Material shown
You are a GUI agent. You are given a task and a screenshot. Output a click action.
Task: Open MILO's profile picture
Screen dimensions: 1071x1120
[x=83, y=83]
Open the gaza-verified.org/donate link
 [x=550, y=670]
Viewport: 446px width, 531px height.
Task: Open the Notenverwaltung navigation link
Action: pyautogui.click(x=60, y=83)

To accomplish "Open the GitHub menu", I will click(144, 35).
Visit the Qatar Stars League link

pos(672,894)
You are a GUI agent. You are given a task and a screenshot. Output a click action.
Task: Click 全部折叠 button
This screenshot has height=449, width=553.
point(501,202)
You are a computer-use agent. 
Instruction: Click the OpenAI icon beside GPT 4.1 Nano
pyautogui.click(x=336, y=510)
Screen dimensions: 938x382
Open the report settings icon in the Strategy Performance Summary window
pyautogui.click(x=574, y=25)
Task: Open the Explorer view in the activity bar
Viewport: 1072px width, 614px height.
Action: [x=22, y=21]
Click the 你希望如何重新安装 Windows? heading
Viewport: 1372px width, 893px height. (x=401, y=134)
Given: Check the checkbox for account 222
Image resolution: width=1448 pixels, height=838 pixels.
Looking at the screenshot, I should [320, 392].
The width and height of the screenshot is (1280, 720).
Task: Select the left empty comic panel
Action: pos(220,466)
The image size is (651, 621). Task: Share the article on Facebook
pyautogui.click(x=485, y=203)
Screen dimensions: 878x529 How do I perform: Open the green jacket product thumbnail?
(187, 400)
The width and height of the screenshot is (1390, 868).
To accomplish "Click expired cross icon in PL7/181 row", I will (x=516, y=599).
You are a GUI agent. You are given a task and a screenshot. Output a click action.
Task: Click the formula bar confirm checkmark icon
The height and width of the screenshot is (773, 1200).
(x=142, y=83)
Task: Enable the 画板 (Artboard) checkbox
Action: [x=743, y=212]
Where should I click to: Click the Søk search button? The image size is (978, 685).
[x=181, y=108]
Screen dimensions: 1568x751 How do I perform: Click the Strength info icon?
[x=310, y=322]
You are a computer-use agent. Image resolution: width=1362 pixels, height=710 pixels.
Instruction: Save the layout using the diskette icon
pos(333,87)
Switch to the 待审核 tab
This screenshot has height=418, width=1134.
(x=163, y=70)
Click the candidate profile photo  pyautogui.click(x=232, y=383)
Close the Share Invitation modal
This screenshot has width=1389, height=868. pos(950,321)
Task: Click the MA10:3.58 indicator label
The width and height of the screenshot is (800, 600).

Task instructions
Reproduce the entries above exactly.

Expected answer
You are a GUI agent. You are given a task and a screenshot. Output a click action.
Task: Open MILO's profile picture
Screen dimensions: 1071x1120
[x=83, y=83]
Open the gaza-verified.org/donate link
 [x=550, y=670]
Viewport: 446px width, 531px height.
Task: Open the Notenverwaltung navigation link
Action: pyautogui.click(x=60, y=83)

To accomplish "Open the GitHub menu", I will click(144, 35).
Visit the Qatar Stars League link

pos(672,894)
You are a GUI agent. You are given a task and a screenshot. Output a click action.
Task: Click 全部折叠 button
This screenshot has height=449, width=553.
point(501,202)
You are a computer-use agent. 
Instruction: Click the OpenAI icon beside GPT 4.1 Nano
pyautogui.click(x=336, y=510)
Screen dimensions: 938x382
Open the report settings icon in the Strategy Performance Summary window
pyautogui.click(x=574, y=25)
Task: Open the Explorer view in the activity bar
Viewport: 1072px width, 614px height.
Action: [x=22, y=21]
Click the 你希望如何重新安装 Windows? heading
Viewport: 1372px width, 893px height. (x=401, y=134)
Given: Check the checkbox for account 222
Image resolution: width=1448 pixels, height=838 pixels.
Looking at the screenshot, I should [320, 392].
The width and height of the screenshot is (1280, 720).
Task: Select the left empty comic panel
Action: pos(220,466)
The image size is (651, 621). Task: Share the article on Facebook
pyautogui.click(x=485, y=203)
Screen dimensions: 878x529 How do I perform: Open the green jacket product thumbnail?
(187, 400)
The width and height of the screenshot is (1390, 868).
To accomplish "Click expired cross icon in PL7/181 row", I will (x=516, y=599).
You are a GUI agent. You are given a task and a screenshot. Output a click action.
Task: Click the formula bar confirm checkmark icon
The height and width of the screenshot is (773, 1200).
(x=142, y=83)
Task: Enable the 画板 (Artboard) checkbox
Action: [x=743, y=212]
Where should I click to: Click the Søk search button? The image size is (978, 685).
[x=181, y=108]
Screen dimensions: 1568x751 How do I perform: Click the Strength info icon?
[x=310, y=322]
You are a computer-use agent. Image resolution: width=1362 pixels, height=710 pixels.
Instruction: Save the layout using the diskette icon
pos(333,87)
Switch to the 待审核 tab
This screenshot has height=418, width=1134.
(x=163, y=70)
Click the candidate profile photo  pyautogui.click(x=232, y=383)
Close the Share Invitation modal
This screenshot has width=1389, height=868. pos(950,321)
Task: Click the MA10:3.58 indicator label
The width and height of the screenshot is (800, 600).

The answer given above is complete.